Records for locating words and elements
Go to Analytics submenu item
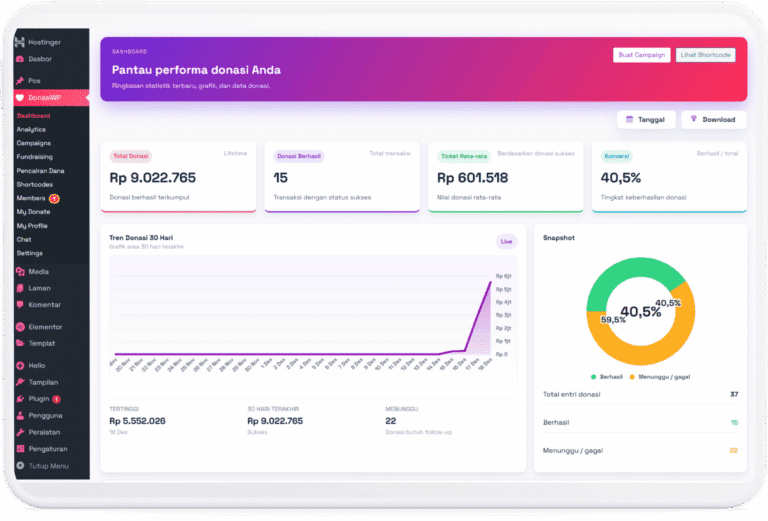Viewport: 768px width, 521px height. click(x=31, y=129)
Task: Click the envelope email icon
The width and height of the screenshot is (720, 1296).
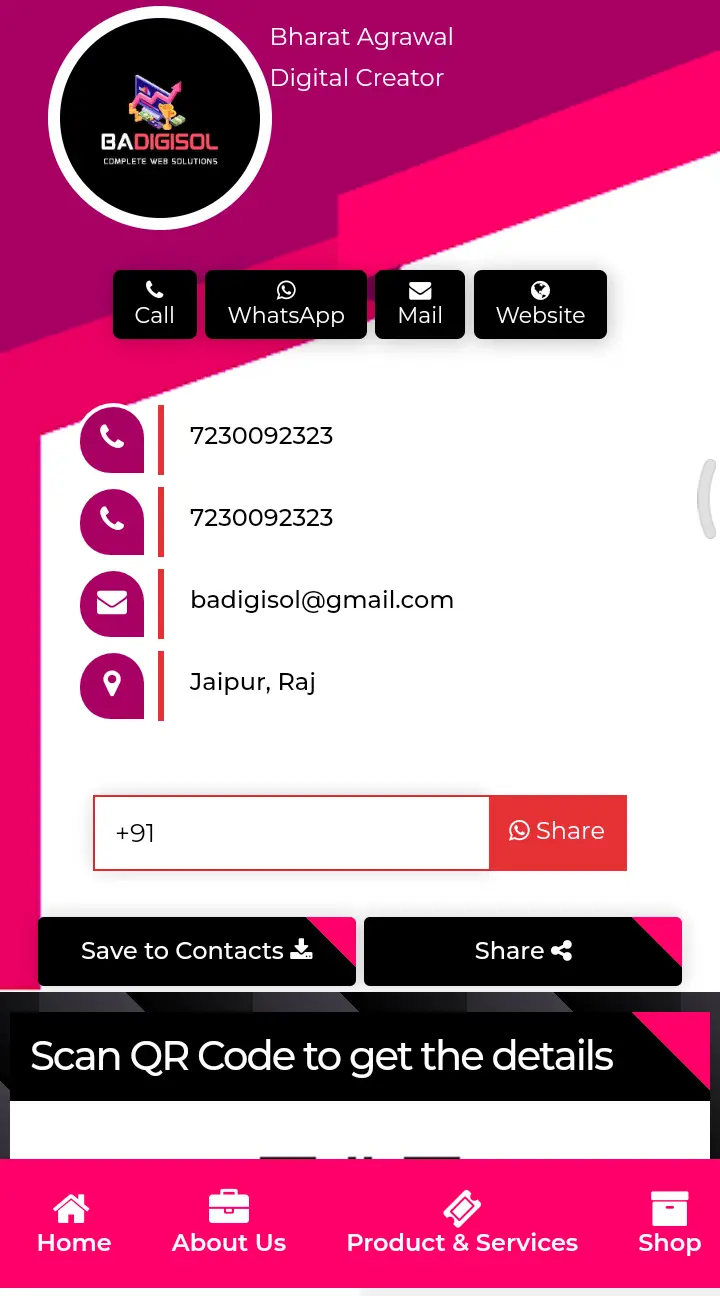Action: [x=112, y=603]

*GOAL:*
Return every line of the records above without any change, and leave the pictures out.

*COMPLETE RESPONSE:*
Go to Analytics submenu item
Viewport: 768px width, 521px height. click(x=31, y=129)
Task: Click the envelope email icon
The width and height of the screenshot is (720, 1296).
Action: [x=112, y=603]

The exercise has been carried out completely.